Jestem z Was autentycznie dumny! Oto dlaczego
Z nowych danych Narodowego Banku Polskiego dotyczących wartości pieniędzy, które trzymamy w bankach, wynika, że od stycznia do grudnia zeszłego roku na różnego rodzaju rachunkach bieżących (kontach osobistych i oszczędnościowych) z natychmiastowym dostępem do pieniędzy „urosło” nam z 838,5 mld zł do 939,9 mld zł. Tak, tak, prawie 100 mld zł. Nawet jeśli przyjmiemy, że to generalnie kasa podręczna, a nie żadne poważne oszczędności, to znam ludzi, którzy trzymają na kontach oszczędnościowych kasę z przeznaczeniem na studia dzieci i inne długoterminowe cele.
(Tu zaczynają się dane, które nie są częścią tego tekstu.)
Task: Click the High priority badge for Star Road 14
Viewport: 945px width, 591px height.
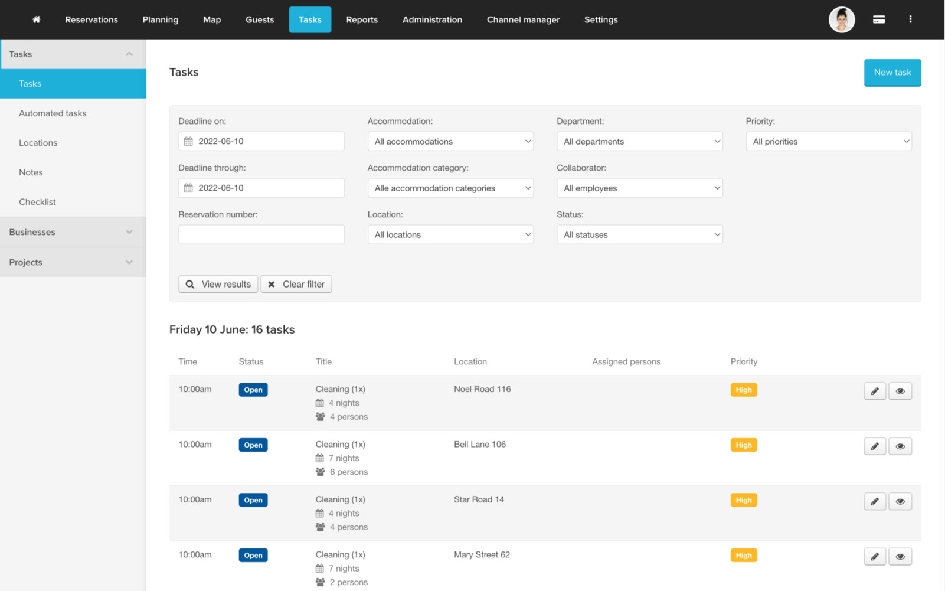Action: pyautogui.click(x=743, y=501)
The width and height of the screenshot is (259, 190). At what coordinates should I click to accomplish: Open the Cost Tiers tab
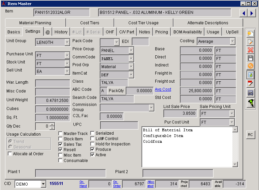click(90, 23)
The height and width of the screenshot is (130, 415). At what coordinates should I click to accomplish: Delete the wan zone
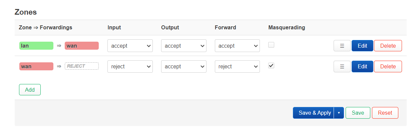388,66
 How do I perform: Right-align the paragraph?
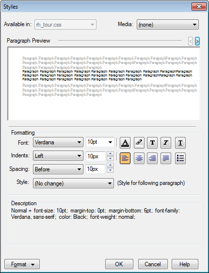tap(152, 158)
Maciek Bednarek kiedyś szacował w „Subiektywnie o Finansach”, że mniej więcej jedna trzecia pieniędzy „bieżących” to „osad” na kontach oszczędnościowych (byłoby to 280 mld zł). Być może tylko połowa tych pieniędzy to względnie długoterminowe oszczędności, a część ich przyrostu to odsetki od „starych” pieniędzy. Ostrożnie szacujmy więc, że 10 mld zł dopłaciliśmy na konta oszczędnościowe z myślą o gromadzeniu pieniędzy na dalszą przyszłość.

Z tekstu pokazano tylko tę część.